Le lendemain, nous décidons de pêcher la même rivière qu'il y a trois jours (la ou nous avons fait le doublé de plus 70 cm). Il est cette fois 8h et le vent est déjà bien installé. Sans trop y croire, nous nous décidons à prospecter, Alex vers l'amont et moi vers l'aval.


Après un long passage à vide, j’aperçois enfin une forme intéressante au milieu d'un plat. C'est à nouveau une grosse truite que je prendrais en nymphe.


Environ 75 cm. Malgré sa taille, elle n'aura pas livré un grand combat.

Le vent forcit, ce qui nous oblige à interrompre notre session de pêche pour une durée indéterminée.
Nous reprenons la route en direction d'un autre secteur que l'on nous a indiqué.  Il ne nous reste que 4 jours avant notre vol retour et nous espérons trouver des conditions plus propices sur ces nouvelles rivières.


Après 40 km de chemin non goudronné, nous arrivons à destination. A la sortie de la voiture, c'est une nouvelle déception. Ici aussi, il y a du vent à décorner les bœufs.

Chemise au vent
C'est le milieu de l'après-midi et nous décidons de rester sur place, priant pour que le vent retombe.
Après plusieurs parties de dames, faut bien s'occuper, on pose le campement une fois de plus sur un site exceptionnel.


Le vent cesse dans la nuit. Nous nous réveillons optimistes pour cette journée, surtout que nous devons pêcher en plein décor du Seigneur des Anneaux.

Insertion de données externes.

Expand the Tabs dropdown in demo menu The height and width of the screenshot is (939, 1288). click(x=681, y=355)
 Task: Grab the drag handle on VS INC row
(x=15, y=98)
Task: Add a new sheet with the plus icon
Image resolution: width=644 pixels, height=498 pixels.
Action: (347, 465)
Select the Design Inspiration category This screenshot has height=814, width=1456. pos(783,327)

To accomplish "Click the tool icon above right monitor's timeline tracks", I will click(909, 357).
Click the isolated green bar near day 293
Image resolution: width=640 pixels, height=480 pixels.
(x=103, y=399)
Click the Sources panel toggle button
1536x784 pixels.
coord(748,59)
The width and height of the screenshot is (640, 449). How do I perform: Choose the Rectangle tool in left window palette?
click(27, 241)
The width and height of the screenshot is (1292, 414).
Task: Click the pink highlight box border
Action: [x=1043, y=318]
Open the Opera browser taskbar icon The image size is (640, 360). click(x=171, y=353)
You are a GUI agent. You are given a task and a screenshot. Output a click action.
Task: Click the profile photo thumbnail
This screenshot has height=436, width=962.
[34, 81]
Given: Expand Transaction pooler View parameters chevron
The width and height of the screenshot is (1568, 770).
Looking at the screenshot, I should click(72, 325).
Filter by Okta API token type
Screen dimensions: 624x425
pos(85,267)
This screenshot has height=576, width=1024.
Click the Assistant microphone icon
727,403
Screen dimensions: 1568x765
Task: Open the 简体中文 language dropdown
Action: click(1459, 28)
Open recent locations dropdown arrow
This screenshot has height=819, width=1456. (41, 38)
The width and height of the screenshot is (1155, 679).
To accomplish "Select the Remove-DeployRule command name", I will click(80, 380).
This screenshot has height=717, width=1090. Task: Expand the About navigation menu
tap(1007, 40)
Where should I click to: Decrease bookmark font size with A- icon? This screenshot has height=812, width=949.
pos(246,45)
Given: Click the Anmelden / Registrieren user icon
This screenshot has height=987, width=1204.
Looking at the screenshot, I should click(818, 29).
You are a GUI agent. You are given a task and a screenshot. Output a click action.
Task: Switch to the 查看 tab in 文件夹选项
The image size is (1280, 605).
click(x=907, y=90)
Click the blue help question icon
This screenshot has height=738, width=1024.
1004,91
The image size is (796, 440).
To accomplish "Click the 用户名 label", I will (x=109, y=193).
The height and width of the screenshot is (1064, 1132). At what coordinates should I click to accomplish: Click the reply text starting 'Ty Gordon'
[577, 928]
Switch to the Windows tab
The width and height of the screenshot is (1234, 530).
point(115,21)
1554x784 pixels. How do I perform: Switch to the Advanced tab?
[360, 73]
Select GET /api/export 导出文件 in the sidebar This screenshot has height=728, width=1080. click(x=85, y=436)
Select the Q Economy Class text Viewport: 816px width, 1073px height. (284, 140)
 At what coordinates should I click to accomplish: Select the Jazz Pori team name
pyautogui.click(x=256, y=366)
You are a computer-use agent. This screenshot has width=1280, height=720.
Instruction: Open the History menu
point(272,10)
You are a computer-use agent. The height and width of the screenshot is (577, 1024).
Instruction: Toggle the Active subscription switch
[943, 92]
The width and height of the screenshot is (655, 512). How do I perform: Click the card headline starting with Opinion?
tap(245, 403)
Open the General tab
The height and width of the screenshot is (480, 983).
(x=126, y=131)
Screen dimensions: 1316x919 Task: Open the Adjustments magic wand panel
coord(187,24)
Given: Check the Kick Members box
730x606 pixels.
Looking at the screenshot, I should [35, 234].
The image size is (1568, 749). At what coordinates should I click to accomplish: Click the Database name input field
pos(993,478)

15 min de marche, 8h du matin, c'est la douche froide... ou plutôt un grand bol d'air frais, car le vent souffle déjà, mettant un terme prématuré à notre journée de pêche.
On reprend la route pour trouver des conditions plus clémentes. Mais le vent est présent de partout, la recherche d'un potentiel spot de pêche se transforme en visite touristique.
D'abord la plage.


Puis la magnifique région du lac Tekapo.



On finira la journée sans avoir posé une mouche sur l'eau, mais on en aura tout de même pris plein les yeux.

Nous sommes maintenant  à la veille du départ.  Au matin, le vent se lève mais à moindre proportion que les derniers jours. Alors que nous abandonnions tous espoirs de pêche avant notre départ, nous arrivons un par hasard a bord d'un lac.


Le site est splendide mais nous n'aurons pas le temps de profiter du paysage. "Hé regardes, une truite !"
La première d'une belle série.

Alex à la manœuvre 

En sèche et en nymphe à vue, les coups de ligne sont improbables et nous amènent à pratiquer en wading au milieu d'arbres morts.  Génial !




Les poissons ne sont pas très gros, mais en revanche ils sont extrêmement combatifs. Je subirai d'ailleurs ma seule casse du séjour sur une truite d'une soixantaine de centimètres.
Nous prendrons encore une salve de poissons à l'estuaire d'une rivière.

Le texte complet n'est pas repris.